Launching this spring, NORN is a concept billed as a ‘place for artists, entrepreneurs, and curious minds to live’: a series of homes located in Berlin, Barcelona, San Francisco, and London (with more planned) that expands on the co-living/co-working concepts of brands like Roam by instigating interaction with creative locals. Creating connections and fostering meaningful, deeper relationships shouldn’t be a new concept, but as many travel brands are using technology to strip away human interaction, it’s time for the industry to take a pause and look around – travel is an experience to be shared and, as Robert Waldinger emphatically states, “loneliness kills.”
When Airbnb ushered in the live-like-a-local generation, it was frequently billed as a death knell for the hotel industry. Yet in going up against a giant that has transformed the travel industry, it’s vital that those within it see this monumental pivot as simply the end of the hotel industry as it once was. Just as so many workers have experienced the freedom of location-independence, so must the industry experience the freedom in evolution. What does a hotel look like in 2020? How could the profusion of social search apps inspired by Tinder be integrated into the guest experience? How could the robotised technologies of Henn na Hotel be used to improve, rather than minimize human connection?
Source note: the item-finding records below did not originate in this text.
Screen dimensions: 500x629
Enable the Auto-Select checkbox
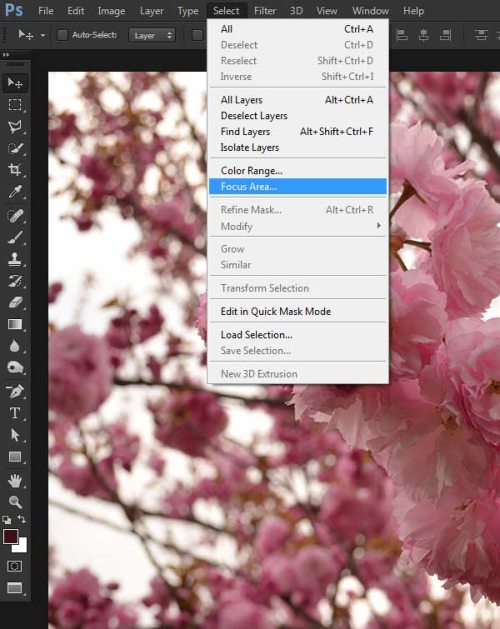pos(62,35)
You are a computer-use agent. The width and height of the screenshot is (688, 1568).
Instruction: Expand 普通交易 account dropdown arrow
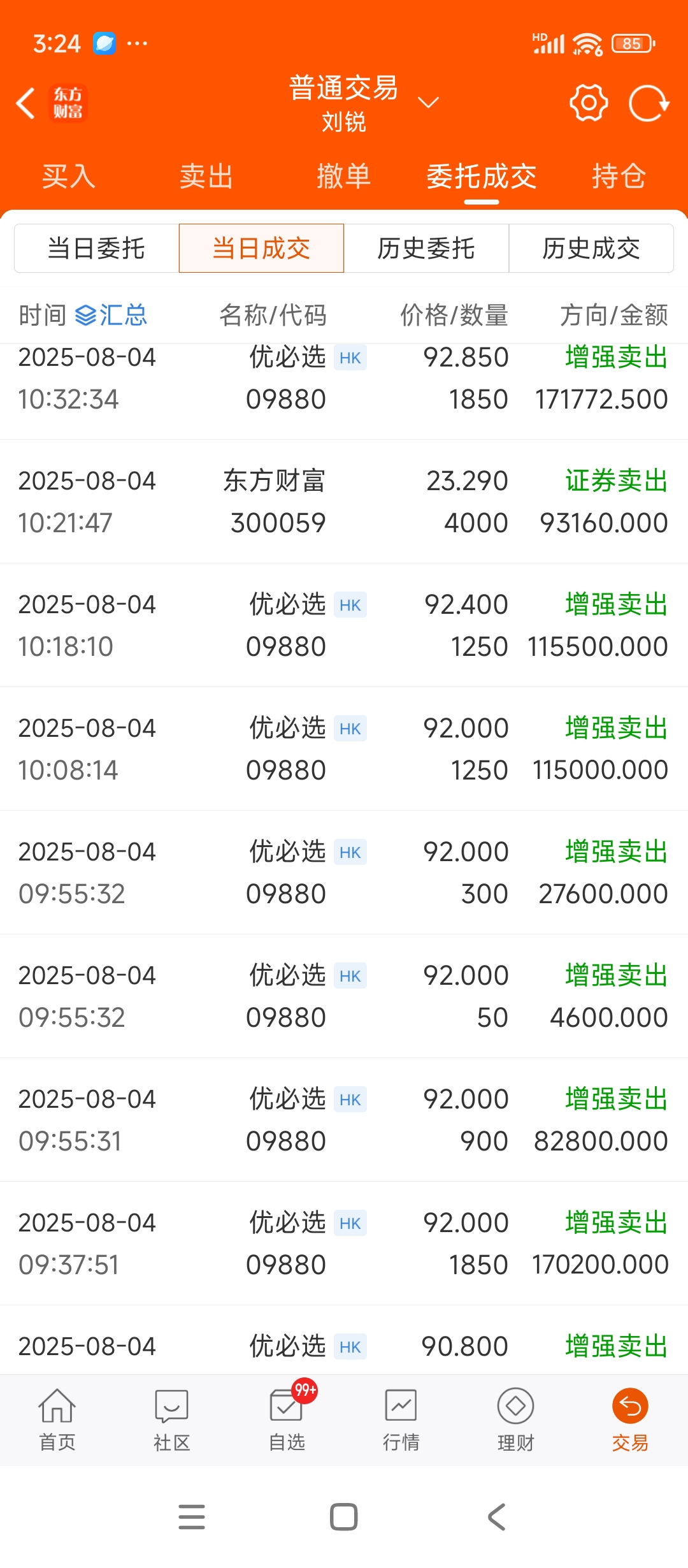click(x=428, y=103)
Fusing the co-working and co-living revolution with the unifying aspect of a NORN; heightening experience through technology… Only an apathetic reluctance to evolve for the better could prevent the hotel of tomorrow looking very exciting indeed.
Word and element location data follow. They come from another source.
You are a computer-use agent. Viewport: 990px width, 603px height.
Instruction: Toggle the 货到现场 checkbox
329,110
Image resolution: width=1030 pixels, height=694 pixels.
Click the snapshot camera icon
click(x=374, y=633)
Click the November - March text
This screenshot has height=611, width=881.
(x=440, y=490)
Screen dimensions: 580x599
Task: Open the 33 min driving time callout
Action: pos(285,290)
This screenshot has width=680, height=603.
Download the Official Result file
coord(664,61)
As the cultural shift progresses – innovative enterprises like Coworkations (a platform for co-workers to enjoy trips to places like Sierra Leone and Australia) continuing to recognise our inherent need for togetherness – it’s important to remember this is not a case of co-living or co-working as a trend; nor is it an extension of the desire to experience destinations as locals would: this is a case of humanity redressing its disconnect, an important reversal of the decline of genuine sharing in the age of over-sharing. The current epoch has brought with it an unexpected paradox. It is not too late to reverse it.
[This article was published in Beyond: Human, LE Miami’s print magazine, in June 2018.]